To his employees he was Scrooge, to his authors he was Santa, and to the publishing world he was Simon & Schuster. But on June 14, Dick Snyder, the 61-year-old CEO, was evicted from his house of 33 years — albeit with a reported $10 million golden parachute — by his new bosses at Viacom.
That night it would have been hard to gauge who was happier in New York City, Rangers fans celebrating the Stanley Cup, or the S&S workers who for years put up with a caste system of elevators that reserved one bank for management. An aberration among New York’s publishing houses, S&S didn’t keep summer hours, and there were stories that Snyder insisted employees not leave the office until 3 p.m. on Christmas Eve. Meanwhile, he maintained an opulent corporate lifestyle, with his own private chef and chauffeur. ”What can I say?” an assistant editor said of the firing. ”We felt like having a ticker-tape parade!”
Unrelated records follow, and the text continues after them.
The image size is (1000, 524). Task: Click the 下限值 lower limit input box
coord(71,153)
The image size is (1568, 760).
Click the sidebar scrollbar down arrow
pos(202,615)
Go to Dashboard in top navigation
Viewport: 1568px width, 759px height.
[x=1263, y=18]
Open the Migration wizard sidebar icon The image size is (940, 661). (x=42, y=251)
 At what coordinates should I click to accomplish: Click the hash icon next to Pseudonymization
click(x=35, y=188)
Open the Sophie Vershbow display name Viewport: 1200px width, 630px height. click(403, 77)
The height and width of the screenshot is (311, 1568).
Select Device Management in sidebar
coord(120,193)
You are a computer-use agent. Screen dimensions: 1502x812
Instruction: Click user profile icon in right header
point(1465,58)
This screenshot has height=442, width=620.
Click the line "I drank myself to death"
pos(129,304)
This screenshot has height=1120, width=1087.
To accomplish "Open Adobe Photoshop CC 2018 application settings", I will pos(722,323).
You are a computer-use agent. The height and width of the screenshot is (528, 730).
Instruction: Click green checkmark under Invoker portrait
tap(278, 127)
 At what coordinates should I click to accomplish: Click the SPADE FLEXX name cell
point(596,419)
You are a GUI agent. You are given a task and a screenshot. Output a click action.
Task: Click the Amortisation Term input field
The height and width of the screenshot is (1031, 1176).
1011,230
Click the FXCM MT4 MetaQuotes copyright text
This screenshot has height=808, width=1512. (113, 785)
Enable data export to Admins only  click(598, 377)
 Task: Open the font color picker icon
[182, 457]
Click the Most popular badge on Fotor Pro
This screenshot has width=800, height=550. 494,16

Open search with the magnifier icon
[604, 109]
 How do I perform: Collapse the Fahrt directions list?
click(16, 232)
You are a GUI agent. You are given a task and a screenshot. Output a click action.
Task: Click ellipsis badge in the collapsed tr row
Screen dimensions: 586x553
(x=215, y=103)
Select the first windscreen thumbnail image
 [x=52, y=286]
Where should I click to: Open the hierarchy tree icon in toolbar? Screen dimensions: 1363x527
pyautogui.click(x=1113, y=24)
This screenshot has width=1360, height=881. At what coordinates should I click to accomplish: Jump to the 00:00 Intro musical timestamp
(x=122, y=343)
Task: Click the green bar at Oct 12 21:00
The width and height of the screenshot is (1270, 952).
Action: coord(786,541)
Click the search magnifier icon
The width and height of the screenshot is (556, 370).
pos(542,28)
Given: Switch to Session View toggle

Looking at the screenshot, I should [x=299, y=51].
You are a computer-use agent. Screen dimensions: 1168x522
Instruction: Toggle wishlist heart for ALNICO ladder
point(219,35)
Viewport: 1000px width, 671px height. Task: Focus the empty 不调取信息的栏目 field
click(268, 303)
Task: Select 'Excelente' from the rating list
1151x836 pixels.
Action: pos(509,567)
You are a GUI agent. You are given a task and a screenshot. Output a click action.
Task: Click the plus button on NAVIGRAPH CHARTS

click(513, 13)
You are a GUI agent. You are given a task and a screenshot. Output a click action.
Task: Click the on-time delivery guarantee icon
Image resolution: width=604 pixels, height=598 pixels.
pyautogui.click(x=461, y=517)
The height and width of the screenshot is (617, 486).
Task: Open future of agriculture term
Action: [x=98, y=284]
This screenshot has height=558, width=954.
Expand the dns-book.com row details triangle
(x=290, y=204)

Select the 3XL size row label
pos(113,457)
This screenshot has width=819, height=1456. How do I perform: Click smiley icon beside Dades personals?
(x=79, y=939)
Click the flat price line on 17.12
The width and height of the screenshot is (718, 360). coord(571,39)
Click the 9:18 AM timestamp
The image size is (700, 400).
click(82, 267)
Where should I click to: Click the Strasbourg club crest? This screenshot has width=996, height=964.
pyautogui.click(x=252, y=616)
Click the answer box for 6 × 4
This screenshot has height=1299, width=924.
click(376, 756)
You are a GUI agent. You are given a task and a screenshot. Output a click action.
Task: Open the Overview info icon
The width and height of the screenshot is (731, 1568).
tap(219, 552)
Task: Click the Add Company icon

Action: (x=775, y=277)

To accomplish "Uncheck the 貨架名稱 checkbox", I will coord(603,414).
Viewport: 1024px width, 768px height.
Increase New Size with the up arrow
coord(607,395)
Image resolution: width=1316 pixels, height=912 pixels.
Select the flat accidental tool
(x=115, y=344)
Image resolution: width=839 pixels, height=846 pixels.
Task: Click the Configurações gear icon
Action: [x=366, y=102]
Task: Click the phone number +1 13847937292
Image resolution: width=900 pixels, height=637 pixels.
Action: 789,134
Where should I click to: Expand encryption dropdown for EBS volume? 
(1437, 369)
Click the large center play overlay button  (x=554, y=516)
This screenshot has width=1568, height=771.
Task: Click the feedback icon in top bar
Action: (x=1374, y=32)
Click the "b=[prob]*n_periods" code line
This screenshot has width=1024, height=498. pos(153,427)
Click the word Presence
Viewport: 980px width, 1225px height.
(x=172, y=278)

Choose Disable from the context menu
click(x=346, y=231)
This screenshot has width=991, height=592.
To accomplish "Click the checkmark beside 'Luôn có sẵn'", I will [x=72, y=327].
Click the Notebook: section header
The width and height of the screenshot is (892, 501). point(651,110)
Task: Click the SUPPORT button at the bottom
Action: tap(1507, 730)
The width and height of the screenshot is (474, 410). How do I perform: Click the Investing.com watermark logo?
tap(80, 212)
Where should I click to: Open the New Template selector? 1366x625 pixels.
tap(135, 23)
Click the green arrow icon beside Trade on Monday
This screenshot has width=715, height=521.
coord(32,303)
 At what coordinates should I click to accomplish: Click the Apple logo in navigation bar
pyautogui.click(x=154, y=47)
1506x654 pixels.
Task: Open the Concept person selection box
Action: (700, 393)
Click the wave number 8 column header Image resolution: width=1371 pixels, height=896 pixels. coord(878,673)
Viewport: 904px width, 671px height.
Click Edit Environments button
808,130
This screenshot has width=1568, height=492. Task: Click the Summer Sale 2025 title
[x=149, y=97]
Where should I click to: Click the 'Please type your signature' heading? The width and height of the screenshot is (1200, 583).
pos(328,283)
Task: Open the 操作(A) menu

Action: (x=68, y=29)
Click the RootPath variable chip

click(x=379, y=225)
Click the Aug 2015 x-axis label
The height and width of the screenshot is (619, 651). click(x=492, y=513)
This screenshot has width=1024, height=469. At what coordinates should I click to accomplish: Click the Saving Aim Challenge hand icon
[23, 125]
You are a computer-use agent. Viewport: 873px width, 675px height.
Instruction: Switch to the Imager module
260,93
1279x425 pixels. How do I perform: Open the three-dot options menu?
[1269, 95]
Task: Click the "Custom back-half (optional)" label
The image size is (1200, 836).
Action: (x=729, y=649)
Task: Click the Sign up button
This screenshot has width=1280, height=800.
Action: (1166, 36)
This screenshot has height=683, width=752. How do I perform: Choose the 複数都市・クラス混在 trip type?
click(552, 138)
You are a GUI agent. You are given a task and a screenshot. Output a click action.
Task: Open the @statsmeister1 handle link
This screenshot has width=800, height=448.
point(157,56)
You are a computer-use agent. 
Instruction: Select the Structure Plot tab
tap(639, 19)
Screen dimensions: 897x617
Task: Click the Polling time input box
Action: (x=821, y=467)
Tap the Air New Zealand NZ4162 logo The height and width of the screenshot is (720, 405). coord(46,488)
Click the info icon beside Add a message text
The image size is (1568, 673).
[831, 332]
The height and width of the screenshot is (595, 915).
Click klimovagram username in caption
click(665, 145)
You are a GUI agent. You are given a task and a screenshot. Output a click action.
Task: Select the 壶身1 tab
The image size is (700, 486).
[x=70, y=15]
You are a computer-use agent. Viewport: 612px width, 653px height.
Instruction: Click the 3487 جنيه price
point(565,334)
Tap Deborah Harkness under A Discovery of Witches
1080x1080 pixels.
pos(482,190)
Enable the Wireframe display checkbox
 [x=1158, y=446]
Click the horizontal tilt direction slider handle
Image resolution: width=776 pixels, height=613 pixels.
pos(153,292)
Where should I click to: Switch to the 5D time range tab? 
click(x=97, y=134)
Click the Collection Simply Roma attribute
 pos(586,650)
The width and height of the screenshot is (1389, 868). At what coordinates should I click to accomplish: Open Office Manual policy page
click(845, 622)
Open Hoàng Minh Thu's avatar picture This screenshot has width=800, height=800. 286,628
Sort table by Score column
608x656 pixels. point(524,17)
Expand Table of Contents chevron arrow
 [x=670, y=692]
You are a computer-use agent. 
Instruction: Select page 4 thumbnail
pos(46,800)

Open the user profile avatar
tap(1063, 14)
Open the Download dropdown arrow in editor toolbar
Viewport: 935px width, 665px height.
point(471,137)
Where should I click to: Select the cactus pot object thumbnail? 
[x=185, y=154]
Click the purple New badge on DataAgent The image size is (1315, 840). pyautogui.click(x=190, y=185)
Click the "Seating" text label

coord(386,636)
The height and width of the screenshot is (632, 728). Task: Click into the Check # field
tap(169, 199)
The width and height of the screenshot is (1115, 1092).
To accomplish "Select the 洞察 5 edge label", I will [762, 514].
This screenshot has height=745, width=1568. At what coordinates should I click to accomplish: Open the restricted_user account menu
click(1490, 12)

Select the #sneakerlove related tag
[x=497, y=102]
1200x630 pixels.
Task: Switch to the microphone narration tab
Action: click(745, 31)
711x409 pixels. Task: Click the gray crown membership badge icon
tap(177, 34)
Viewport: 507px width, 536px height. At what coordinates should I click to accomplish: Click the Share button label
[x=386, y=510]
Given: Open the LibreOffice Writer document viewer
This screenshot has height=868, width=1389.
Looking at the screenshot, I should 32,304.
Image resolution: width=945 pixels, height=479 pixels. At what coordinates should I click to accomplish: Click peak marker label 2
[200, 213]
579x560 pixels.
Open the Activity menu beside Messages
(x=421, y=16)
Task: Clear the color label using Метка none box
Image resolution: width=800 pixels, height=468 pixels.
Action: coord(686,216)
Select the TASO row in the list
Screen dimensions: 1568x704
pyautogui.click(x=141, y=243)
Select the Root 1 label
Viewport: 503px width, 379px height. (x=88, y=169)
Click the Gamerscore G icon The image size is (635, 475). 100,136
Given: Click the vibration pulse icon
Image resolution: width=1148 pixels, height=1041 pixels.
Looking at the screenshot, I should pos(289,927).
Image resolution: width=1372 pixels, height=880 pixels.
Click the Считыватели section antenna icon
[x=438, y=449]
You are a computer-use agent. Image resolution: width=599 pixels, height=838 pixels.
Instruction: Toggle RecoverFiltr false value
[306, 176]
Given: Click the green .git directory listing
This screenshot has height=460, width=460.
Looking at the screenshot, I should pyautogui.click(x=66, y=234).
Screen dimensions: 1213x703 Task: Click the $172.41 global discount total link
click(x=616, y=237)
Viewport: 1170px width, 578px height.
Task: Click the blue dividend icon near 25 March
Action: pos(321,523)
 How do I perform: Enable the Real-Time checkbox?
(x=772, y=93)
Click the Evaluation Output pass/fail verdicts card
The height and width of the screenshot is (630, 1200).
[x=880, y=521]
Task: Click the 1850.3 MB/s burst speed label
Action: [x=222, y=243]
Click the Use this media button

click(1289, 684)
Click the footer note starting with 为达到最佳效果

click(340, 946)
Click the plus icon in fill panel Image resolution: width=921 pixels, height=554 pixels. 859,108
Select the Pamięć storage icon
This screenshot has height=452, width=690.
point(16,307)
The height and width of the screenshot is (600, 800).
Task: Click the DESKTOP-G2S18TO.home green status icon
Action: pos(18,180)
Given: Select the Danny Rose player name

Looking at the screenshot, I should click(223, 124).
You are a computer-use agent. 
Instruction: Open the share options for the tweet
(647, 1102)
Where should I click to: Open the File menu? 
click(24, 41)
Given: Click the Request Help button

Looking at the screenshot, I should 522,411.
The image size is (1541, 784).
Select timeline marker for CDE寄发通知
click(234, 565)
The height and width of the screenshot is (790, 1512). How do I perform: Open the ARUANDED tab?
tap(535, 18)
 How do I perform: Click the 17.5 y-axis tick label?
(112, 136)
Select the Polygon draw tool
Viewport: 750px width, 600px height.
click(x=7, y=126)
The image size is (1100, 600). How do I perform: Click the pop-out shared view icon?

Snyder transformed S&S from the $70 million company he inherited in 1975 into the $2 billion behemoth it has become. Clearly Viacom saw Snyder as something of a behemoth, too. His firing could have been foretold last winter, when Viacom’s Sumner Redstone outbid QVC’s Barry Diller for Paramount, S&S’s corporate parent. Rather than curry favor with his new employers, Snyder reportedly sought to renegotiate his $1 million salary.
Snyder planned to host a dinner for Redstone on June 16. On June 14, Snyder called CBS honcho Howard Stringer, one of his guests, to say that Redstone would not be coming. Stringer asked, ”What happened? You just get fired?”
”As a matter of fact, I just did,” said Snyder.
Now there are smiles on the faces of the S&S employees. Snyder’s replacement, Jonathan Newcomb, has instituted summer hours and freed up the elevators.